Molly appeared at the doorway with her yellow pad. “I’ll make a list of who we need to interview. Reverend Glass could give us the names of people who knew Care and Jonny.” She paused but Ari said nothing. She just wanted to leave. “And the council,” Molly continued, oblivious to her discomfort.
“And we need to go to the VA. They obviously knew both of them.” She started scribbling on the tablet. “But I think we should save that visit for a weekday. The date on the pill bottle was yesterday and usually hospitals have different shifts on the weekends.” She paused. “Are you okay?”
Ari looked up from her phone. She’d been trying to scroll through her texts to find the property address where she’d meet the McConleys and was only half-listening to her. “I’m not sure I should help you with the case,” she blurted.
“Why not?”
“This could be too…” She searched for the word and finally said, “Complicated.”

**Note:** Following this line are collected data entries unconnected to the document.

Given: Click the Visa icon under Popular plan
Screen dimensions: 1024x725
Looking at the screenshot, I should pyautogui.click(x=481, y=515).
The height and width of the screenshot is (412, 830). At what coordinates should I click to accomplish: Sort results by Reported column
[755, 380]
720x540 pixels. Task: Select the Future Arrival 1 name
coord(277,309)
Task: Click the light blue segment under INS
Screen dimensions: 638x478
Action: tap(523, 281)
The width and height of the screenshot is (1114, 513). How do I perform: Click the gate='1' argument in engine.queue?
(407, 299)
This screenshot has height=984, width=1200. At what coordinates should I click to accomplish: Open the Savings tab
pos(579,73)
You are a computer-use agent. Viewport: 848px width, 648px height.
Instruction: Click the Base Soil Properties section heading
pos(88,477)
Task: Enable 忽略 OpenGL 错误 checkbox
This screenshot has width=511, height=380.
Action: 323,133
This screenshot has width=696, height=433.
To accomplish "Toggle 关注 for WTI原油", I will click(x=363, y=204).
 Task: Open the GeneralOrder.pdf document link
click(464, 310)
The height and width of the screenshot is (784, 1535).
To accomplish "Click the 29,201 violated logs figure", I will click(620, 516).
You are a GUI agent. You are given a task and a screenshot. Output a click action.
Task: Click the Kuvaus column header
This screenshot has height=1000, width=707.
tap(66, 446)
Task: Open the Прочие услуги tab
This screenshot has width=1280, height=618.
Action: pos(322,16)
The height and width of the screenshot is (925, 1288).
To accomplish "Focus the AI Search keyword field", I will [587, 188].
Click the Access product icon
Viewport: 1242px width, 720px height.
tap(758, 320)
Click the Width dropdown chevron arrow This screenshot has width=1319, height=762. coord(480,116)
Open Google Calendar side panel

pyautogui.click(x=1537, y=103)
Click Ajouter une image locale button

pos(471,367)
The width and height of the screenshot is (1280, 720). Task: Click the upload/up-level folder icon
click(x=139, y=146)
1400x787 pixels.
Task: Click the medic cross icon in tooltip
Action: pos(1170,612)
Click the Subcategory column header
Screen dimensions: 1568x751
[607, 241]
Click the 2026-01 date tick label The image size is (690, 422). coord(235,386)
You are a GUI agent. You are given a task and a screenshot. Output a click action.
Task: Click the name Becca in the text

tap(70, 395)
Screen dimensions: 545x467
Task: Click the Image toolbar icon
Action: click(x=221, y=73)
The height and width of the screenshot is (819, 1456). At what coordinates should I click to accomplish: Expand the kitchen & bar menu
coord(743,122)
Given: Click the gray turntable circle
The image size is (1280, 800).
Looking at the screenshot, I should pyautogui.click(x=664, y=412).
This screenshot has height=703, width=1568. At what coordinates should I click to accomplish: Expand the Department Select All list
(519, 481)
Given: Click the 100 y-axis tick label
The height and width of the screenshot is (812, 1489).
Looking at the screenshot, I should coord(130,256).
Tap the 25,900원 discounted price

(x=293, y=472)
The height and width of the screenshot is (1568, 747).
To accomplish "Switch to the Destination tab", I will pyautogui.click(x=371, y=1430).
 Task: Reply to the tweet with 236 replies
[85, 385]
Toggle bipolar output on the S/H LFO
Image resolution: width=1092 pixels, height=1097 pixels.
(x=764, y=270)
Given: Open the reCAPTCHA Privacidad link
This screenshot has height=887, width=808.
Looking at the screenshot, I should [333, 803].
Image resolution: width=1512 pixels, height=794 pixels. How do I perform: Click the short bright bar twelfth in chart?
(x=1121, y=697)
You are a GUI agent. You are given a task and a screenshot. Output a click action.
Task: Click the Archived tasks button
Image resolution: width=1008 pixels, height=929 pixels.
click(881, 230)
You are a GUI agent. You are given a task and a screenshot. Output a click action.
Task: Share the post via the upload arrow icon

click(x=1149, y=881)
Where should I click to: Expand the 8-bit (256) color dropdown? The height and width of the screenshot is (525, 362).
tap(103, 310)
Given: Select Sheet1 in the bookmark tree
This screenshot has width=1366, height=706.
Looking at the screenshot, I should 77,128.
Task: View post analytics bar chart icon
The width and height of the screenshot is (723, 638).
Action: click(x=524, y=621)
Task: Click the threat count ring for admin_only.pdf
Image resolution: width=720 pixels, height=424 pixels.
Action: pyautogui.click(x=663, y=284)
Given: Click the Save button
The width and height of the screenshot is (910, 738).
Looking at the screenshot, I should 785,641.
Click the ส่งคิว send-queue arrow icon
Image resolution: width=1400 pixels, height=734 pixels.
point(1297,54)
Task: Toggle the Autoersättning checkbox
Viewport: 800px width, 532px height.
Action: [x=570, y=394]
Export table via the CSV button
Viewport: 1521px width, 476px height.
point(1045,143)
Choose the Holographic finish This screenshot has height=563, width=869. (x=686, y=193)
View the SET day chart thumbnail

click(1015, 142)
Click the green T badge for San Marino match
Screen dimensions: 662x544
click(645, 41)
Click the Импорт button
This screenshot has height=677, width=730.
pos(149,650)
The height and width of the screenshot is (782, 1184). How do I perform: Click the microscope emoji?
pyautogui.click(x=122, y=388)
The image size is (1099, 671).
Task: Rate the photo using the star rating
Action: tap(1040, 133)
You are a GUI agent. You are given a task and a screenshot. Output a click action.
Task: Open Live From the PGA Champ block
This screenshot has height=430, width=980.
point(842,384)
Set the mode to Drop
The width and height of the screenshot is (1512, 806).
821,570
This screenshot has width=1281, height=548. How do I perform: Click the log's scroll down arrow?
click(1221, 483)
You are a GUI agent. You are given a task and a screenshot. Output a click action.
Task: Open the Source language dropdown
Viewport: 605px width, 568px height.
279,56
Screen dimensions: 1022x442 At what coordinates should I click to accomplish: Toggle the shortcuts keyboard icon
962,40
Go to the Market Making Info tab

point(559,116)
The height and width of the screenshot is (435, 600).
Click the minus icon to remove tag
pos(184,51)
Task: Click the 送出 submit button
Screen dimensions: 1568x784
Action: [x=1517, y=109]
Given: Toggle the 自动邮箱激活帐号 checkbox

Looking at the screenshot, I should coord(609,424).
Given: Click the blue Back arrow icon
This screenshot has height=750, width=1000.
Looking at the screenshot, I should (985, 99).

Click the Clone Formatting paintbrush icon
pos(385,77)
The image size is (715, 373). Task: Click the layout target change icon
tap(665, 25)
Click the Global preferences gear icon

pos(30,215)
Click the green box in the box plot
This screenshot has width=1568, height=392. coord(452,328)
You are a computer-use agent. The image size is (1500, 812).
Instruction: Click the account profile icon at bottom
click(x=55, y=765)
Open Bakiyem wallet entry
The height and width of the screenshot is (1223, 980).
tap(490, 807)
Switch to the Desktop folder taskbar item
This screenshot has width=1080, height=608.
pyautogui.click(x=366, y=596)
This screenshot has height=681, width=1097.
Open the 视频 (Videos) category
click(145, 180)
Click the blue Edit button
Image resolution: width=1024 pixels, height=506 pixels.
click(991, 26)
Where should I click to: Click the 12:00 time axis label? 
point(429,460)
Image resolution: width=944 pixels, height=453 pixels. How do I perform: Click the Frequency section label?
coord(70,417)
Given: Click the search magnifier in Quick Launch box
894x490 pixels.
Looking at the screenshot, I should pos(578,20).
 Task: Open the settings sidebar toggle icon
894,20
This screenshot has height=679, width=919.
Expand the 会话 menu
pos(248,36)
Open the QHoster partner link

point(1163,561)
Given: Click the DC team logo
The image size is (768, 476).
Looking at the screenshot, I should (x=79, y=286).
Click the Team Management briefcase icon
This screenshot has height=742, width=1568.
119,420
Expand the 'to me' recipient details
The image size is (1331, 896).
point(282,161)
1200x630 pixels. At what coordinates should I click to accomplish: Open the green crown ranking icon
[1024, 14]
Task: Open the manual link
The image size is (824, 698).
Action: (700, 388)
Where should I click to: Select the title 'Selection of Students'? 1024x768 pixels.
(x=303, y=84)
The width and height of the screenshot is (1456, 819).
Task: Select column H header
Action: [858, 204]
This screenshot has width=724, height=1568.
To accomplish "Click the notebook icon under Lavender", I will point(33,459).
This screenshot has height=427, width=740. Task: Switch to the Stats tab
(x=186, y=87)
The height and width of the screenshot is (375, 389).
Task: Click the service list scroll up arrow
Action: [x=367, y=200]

She could tell from Molly’s expression that she understood. She crossed the distance between them and just as she reached the doorway Molly grabbed her hand.
“It doesn’t have to be complicated. We can control ourselves, right? For the sake of the victim?”
Ari nodded but couldn’t look at her.
“Good. You and Jane are going to First Friday tonight, right? Will you check in with me? I’m stationed at Third and Roosevelt for most of the evening. And we’re still going to the movies on Sunday.”
It was a statement, not a question, which was a good thing, because Ari doubted she could respond. Her mind was completely focused on their entwined fingers.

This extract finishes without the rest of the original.